_Passage for review_
┄┄┄┄┄┄┄┄┄┄
One way to potentially answer your question about text-chunk-granularity is to take a random sample of 500 pieces of chunked text and look at several "most similar pairs." Do this for a few different chunk-lengths and you'll see how much information is lost...
And when you query, you generate embeddings for your query and run a knn vector similarity search.
It uses some embeddings I generated with openai. You could use something like easybert or one of the many OSS embeddings models instead. Basically you need some code that converts your text/images/whatever into lists of numbers using such a model.
So:
1) use some magical tool that given a thing returns embeddings. You use this to extract embeddings at index time from your content and at query time for your queries.
2) put your embeddings along with your things in an Elasticsearch index (or vector db of your choice, Opensearch works similar to Elasticsearch for this)
3) when querying, create embeddings for your queries and find the nearest match.
I built this tutorial as a quick POC to figure out how easy it is with my own library. I'm not an expert. Mission accomplished and it only took me a few hours. The results are not impressive as this model is probably not very appropriate for the demo content. But it vaguely works. There are a bunch of people that are smarter than me that suggest that most oss models struggle to outperform bm25, which is just doing simple text searches.
Btw. the embeddings are the hard part. The rest is just plumbing. And of course world + dog just glosses over that. There's an interesting article that I came across recently that goes a bit more in depth on this: https://blog.metarank.ai/from-zero-to-semantic-search-embedd...
If you're just starting out, I'd use sentence-transformers for calculating embeddings. You'll want a bi-encoder model since they produce embeddings. As the author of the blog, I'm partial towards Milvus (https://github.com/milvus-io/milvus) due to its enterprise and scale, but FAISS is a great option too if you're just looking for something more local and contained.
Milvus will perform vector similarity search for you - all you need to do is give it a query vector.
┄┄┄┄┄┄┄┄┄┄
_Dataset entries_
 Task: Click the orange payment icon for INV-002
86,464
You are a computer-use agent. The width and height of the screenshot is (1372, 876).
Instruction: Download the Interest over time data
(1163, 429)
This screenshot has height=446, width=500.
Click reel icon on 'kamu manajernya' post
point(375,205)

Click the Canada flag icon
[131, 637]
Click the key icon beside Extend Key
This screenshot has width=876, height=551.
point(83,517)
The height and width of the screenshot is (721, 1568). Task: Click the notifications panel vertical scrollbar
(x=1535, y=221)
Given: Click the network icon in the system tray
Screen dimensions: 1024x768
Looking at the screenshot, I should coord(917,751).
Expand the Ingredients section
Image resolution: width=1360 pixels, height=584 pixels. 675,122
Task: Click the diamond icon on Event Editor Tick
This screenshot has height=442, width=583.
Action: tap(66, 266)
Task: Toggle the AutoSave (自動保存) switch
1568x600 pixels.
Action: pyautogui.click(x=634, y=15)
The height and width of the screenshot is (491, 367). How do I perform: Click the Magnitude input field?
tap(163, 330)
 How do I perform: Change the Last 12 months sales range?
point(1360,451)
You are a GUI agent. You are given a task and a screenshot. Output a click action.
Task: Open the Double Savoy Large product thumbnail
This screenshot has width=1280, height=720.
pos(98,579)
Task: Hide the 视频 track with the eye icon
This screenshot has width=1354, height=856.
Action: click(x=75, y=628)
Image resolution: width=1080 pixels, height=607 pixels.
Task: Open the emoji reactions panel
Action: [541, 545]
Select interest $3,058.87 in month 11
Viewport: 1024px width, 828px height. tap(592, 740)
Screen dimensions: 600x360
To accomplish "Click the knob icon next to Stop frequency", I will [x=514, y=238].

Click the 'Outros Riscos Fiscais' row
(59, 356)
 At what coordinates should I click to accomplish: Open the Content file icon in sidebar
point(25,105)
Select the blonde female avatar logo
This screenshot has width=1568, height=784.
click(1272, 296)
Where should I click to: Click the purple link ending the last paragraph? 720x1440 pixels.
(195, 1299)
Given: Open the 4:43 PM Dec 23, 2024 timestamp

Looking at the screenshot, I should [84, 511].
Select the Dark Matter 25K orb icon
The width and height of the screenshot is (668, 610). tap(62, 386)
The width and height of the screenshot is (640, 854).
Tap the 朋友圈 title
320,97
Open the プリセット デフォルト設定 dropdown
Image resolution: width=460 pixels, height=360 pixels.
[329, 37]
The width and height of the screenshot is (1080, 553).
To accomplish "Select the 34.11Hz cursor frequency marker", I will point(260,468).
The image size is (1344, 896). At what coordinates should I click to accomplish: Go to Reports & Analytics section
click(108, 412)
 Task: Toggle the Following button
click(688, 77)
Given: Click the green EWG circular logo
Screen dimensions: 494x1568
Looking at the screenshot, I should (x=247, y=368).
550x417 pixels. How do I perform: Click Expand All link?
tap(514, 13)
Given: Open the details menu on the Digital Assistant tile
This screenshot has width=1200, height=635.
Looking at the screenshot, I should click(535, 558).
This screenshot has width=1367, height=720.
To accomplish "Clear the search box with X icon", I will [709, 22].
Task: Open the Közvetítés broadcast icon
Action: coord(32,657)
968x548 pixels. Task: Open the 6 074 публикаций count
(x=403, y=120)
┄┄┄┄┄┄┄┄┄┄
_What to do_
Carry on the forum discussion about building semantic search with embeddings, picking up right after its final sentence.

_Task answer_
You could use Marqo, it is a vector search engine that includes the text chunking, inference for calculating embeddings, vector storage, and vector search. You can pick from a heap of open-source models or bring your own fine-tuned ones. It all runs locally in docker https://github.com/marqo-ai/marqo
This is not always good advice. Many people require to not use off premise models, due to data ownership issues.
I would therefore suggest a better default for this, such as BERT+Qdrant.
It would be wonderful if there were a simpler (single file, SQLite or DuckDB like) database for vectors than the complex (and in some cases, unfortunately cloud-based) ones available now.
> It would be wonderful if there were a simpler (single file, SQLite or DuckDB like) database for vectors than the complex (and in some cases, unfortunately cloud-based) ones available now.
Admittedly, I don't know much about chroma, but it seems similar to Qdrant to me. Perhaps I'm missing something.
It doesn't appear that it stores everything in 1 singledb file, but rather a plethora of files in some directory. Although it does appear that it runs local, which is a huge plus.
- calculating text embeddings using open-source/local methods (not OpenAI)
- storing them in a vector database. I'm confused by the myriad of options like Chromadb, Pinecone, etc.
- running vector similarity search using open-source/local methods.
Also, how granular should the text chunks be? Too short and we'll end up with a huge database, too long and we'll probably miss some relevant information in some chunks.
Has anyone been able to achieve reliable results from these? Preferably w/o using Langchain.